Whenever the string "computer" appears in a line below, please copy the line out.
[Start of section]
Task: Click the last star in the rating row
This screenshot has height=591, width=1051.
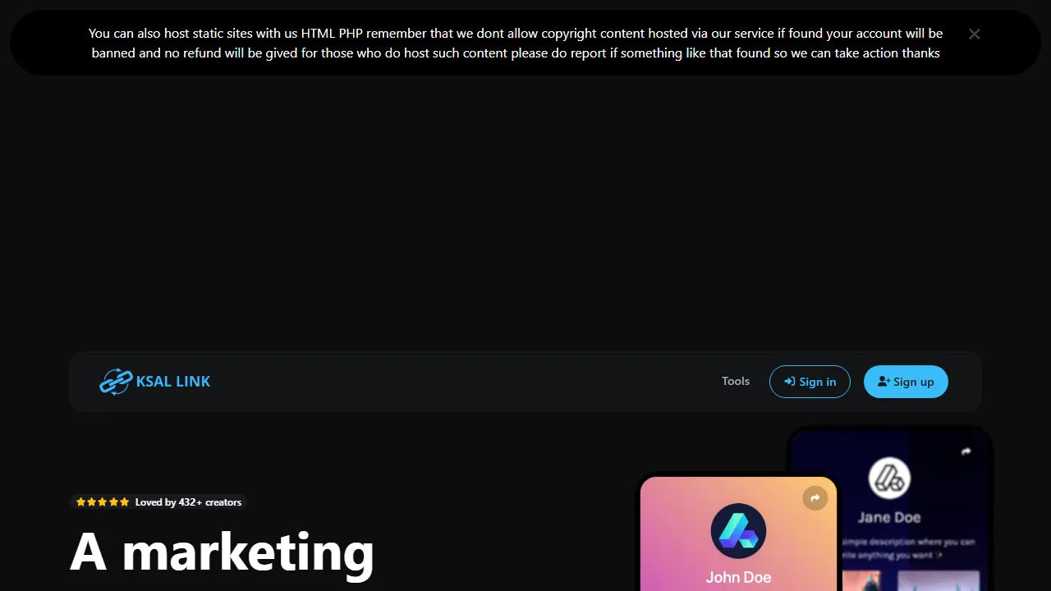Action: tap(124, 502)
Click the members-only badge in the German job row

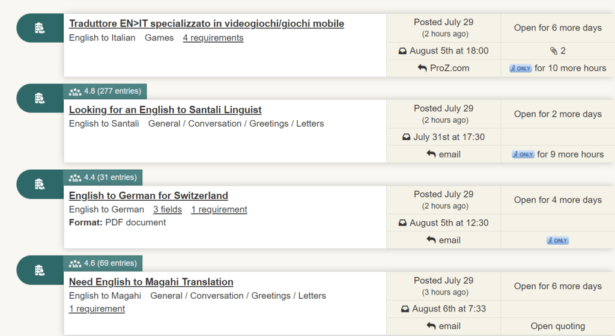click(558, 240)
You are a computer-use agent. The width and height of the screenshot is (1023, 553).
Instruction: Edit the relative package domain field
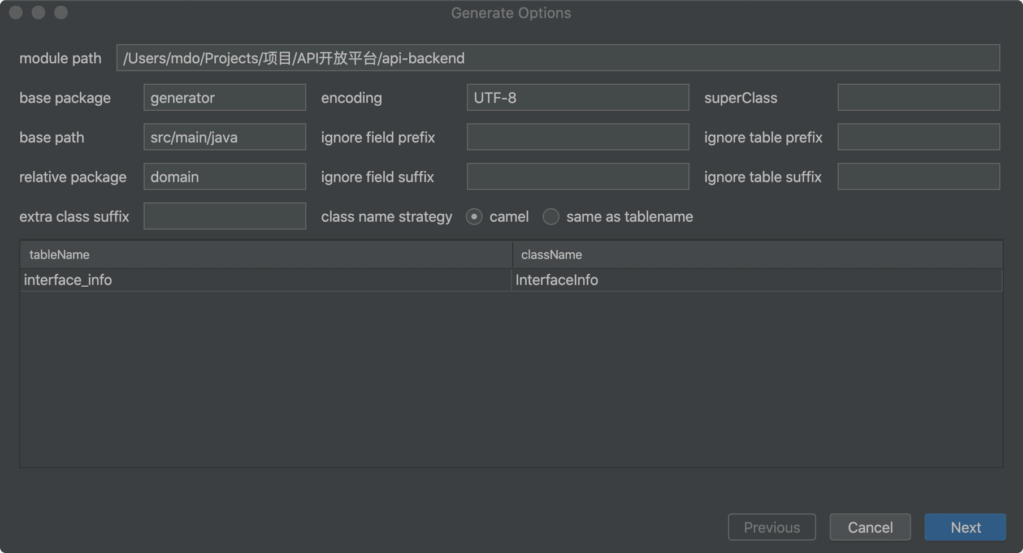224,177
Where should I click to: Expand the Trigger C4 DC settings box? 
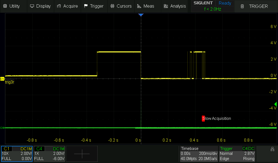pyautogui.click(x=237, y=154)
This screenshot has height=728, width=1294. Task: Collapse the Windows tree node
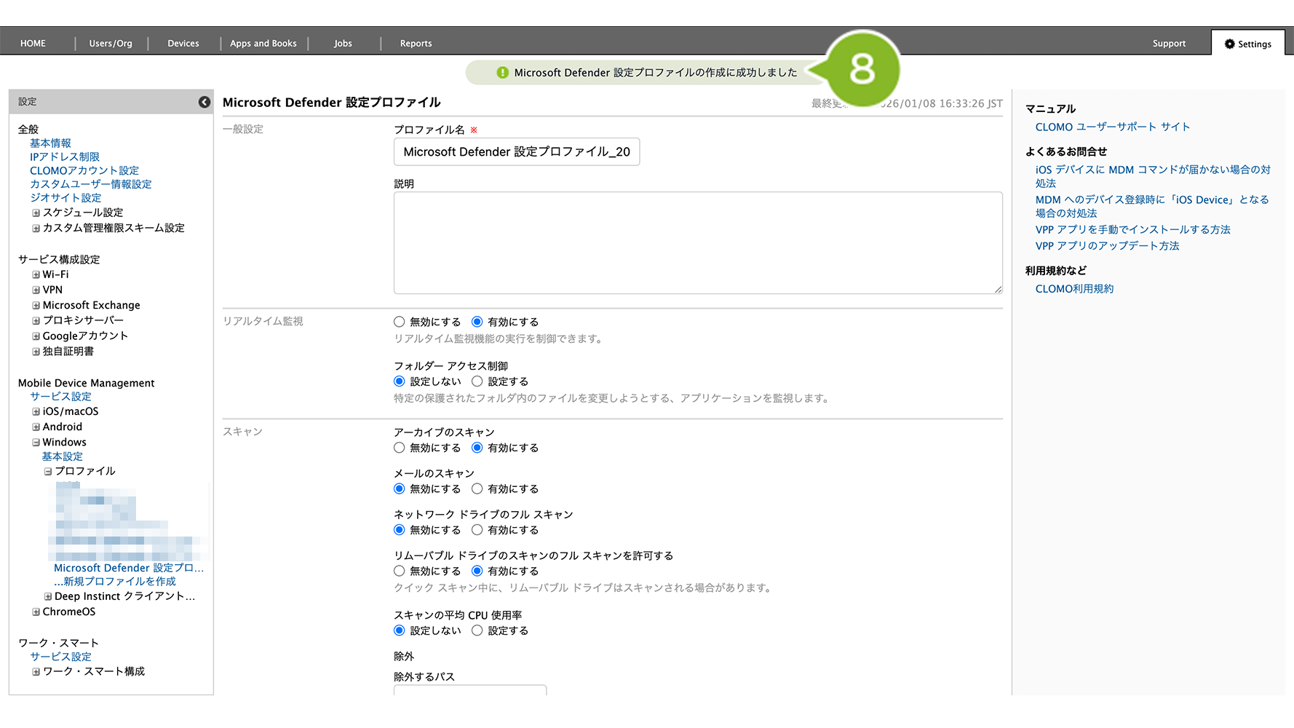coord(36,443)
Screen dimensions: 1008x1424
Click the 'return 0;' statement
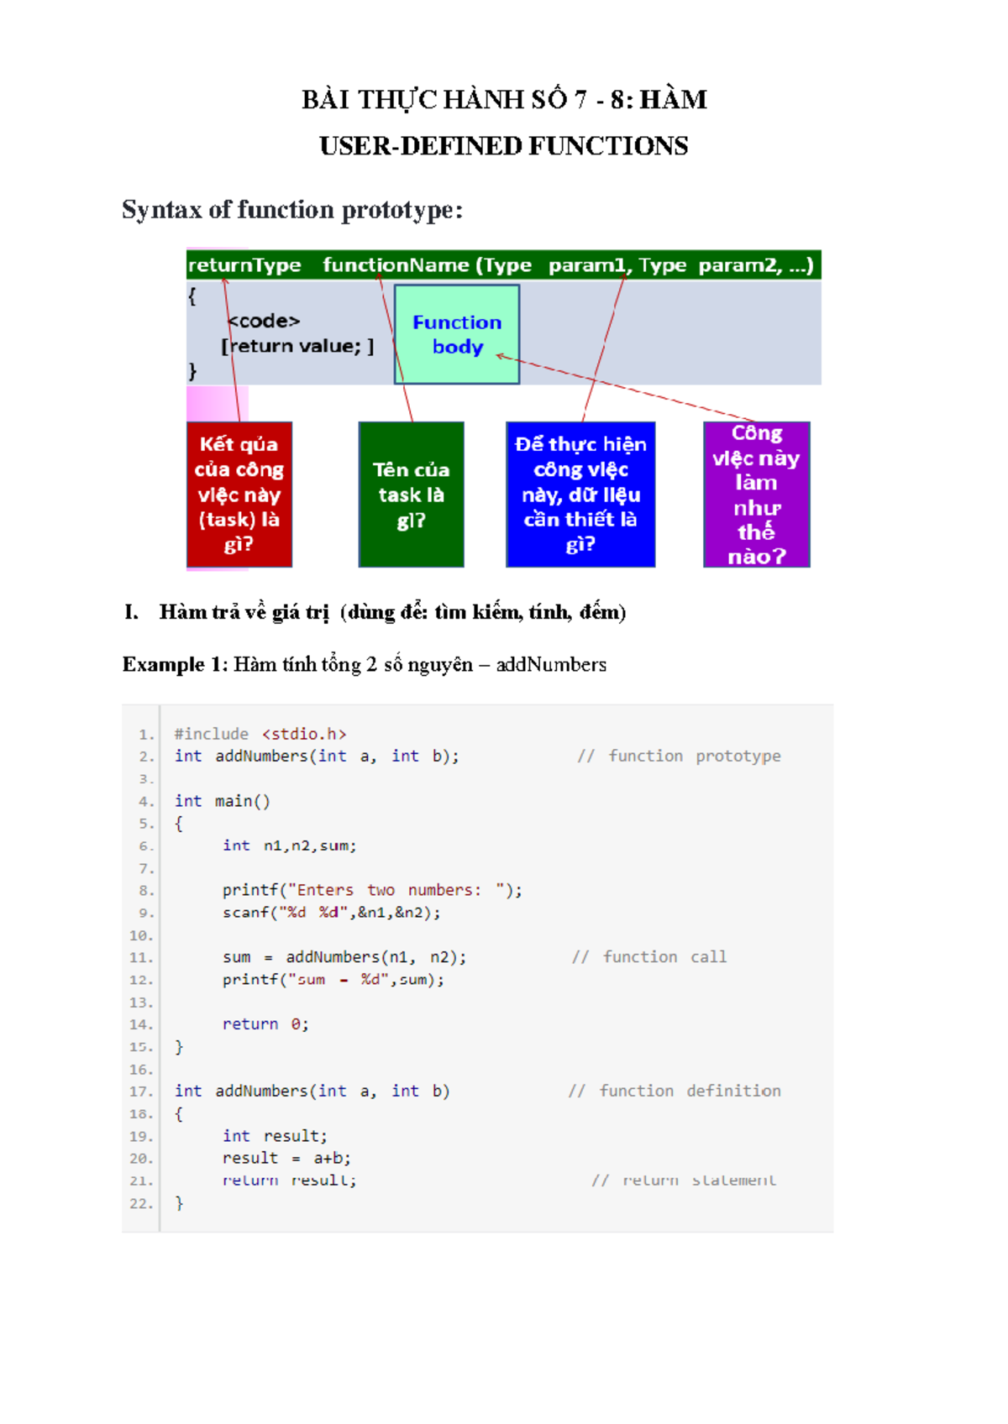[x=265, y=1024]
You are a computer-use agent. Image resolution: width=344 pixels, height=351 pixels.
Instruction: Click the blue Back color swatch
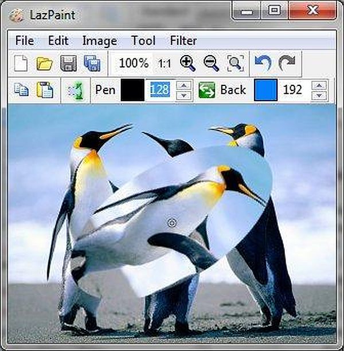(265, 90)
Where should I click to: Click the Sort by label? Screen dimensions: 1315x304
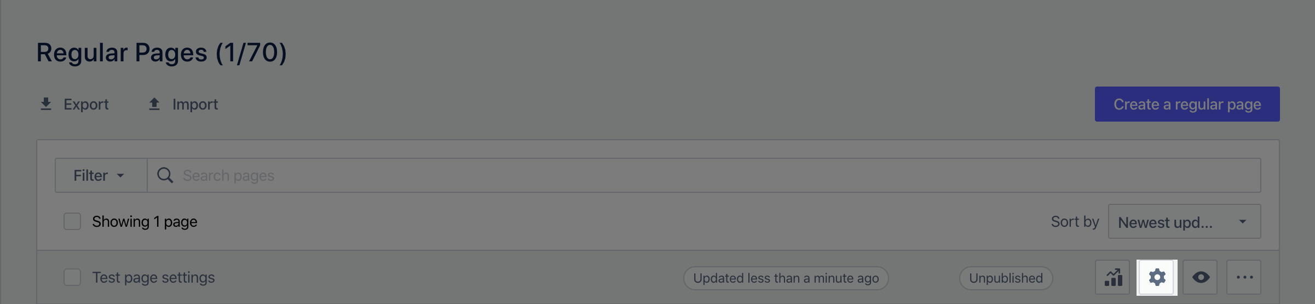[1075, 221]
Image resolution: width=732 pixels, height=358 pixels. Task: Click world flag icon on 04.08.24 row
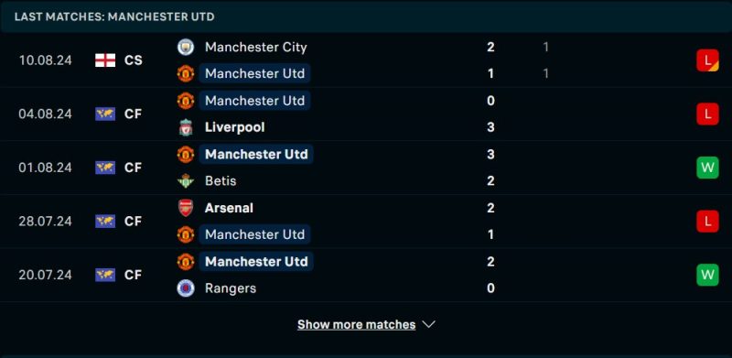pos(105,114)
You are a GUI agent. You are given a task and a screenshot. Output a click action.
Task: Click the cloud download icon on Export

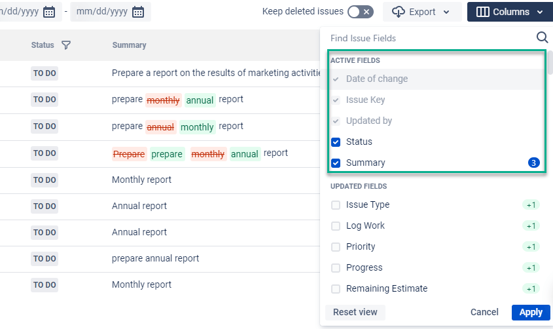(398, 12)
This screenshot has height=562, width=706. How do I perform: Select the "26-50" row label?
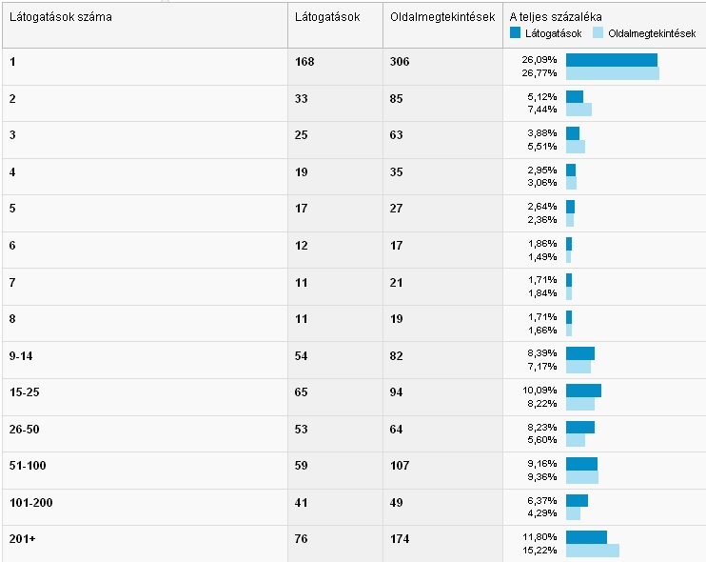(x=24, y=429)
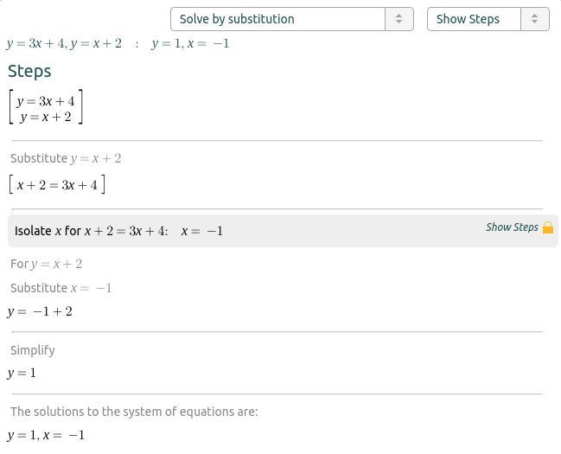Viewport: 561px width, 454px height.
Task: Click the problem summary equation line at top
Action: [x=118, y=43]
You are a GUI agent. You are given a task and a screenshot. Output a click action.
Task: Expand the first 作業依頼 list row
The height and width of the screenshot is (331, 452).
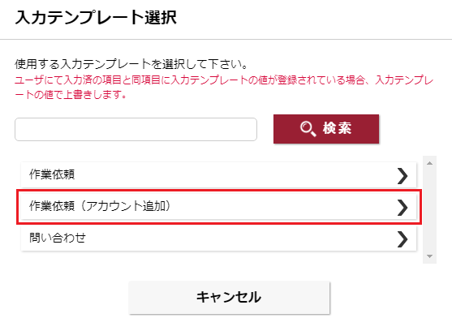coord(219,175)
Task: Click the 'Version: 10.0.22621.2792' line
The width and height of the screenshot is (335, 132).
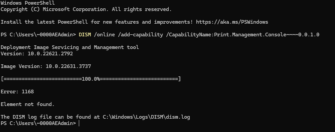Action: pos(37,54)
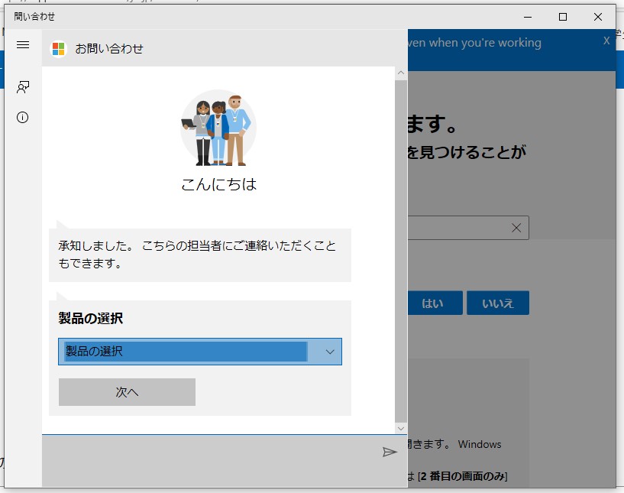Click the いいえ button
The height and width of the screenshot is (493, 624).
coord(498,303)
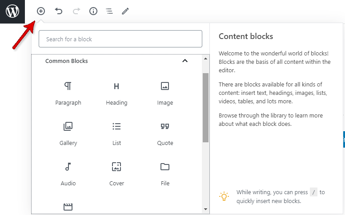Add an Audio block
The image size is (345, 215).
(x=68, y=174)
[End of section]
THE COMPLETED TASK
You are a computer-use agent. The width and height of the screenshot is (1023, 553).
You are a computer-use agent. Image resolution: width=344 pixels, height=351 pixels.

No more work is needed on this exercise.